**WORK ORDER**
Please repeat the entries below exactly as written, leaving out any images.

**SOURCE INFORMATION**
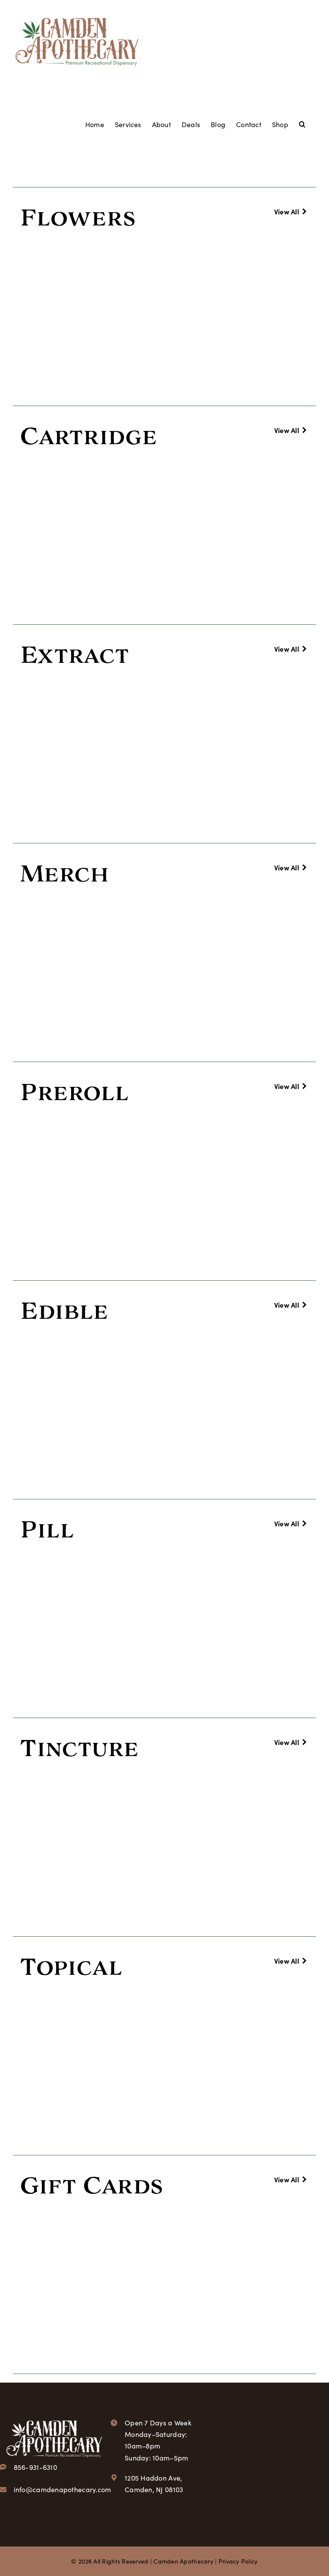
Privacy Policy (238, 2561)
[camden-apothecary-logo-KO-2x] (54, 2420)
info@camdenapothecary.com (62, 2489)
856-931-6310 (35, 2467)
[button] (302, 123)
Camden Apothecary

**THE ANSWER**
Privacy Policy (238, 2561)
[camden-apothecary-logo-KO-2x] (54, 2420)
info@camdenapothecary.com (62, 2489)
856-931-6310 (35, 2467)
[button] (302, 123)
Camden Apothecary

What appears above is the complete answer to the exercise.